The solution is using bitwise operators to test and set values.

The expression:

if (a & b) { ... }

executes '...' if the same bit is 1 in both 'a' and 'b'.

The expression

c |= b

sets the bits in 'c' to 1, if they are 1 in 'b'.

The loop moves the test & set bit down the line.

Good luck!

Answer 3

The values 0x01 and 0x80 are purposely written in hexadecimal notation to underscore their significance as the least significant and the most significant bits of the type unsigned char.

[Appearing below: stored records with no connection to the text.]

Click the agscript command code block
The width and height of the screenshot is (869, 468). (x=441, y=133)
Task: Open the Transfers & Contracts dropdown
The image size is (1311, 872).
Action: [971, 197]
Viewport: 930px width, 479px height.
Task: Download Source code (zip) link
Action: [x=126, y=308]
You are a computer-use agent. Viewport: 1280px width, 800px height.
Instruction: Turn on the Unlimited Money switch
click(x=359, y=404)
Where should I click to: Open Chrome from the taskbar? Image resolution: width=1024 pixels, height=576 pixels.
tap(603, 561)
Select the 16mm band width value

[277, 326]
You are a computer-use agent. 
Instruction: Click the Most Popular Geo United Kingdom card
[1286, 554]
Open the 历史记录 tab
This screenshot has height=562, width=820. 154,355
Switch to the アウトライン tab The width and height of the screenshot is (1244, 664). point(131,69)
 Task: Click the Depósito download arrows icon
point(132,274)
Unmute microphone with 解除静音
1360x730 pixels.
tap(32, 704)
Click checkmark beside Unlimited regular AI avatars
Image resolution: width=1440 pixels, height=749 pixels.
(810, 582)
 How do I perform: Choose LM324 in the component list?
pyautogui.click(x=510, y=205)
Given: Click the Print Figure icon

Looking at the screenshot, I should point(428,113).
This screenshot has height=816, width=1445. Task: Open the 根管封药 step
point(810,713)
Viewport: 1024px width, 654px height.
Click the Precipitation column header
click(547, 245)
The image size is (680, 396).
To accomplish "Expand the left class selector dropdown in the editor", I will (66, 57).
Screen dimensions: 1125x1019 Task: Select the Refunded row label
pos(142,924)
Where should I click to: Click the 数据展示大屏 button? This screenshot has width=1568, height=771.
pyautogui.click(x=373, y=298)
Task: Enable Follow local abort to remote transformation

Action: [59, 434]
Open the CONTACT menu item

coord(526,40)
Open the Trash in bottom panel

Yet the author made several mistakes:

• the macro CHAR_BITS is misspelled: it should be CHAR_BIT.
• using CHAR_BIT instead of hard-coding the almost universal value 8 is a valuable effort for complete portability, yet this effort is nullified by the use of 0x80 which is only valid if CHAR_BIT == 8.
• there is another subtle portability problem: 0x01 << shift would have undefined behavior for shift = CHAR_BIT-1 on a platform where sizeof(unsigned char) == sizeof(int) because 0x01 has type int (and not unsigned int, counter-intuitive is it not?).

Here is a corrected version that works on all conformant platforms:

#include <limits.h>

unsigned char reverse(unsigned char c) {
    int shift;
    unsigned char result = 0;

    for (shift = 0; shift < CHAR_BIT; shift++) {
        result <<= 1;
        result |= c & 1;
        c >>= 1;
    }
    return result;
}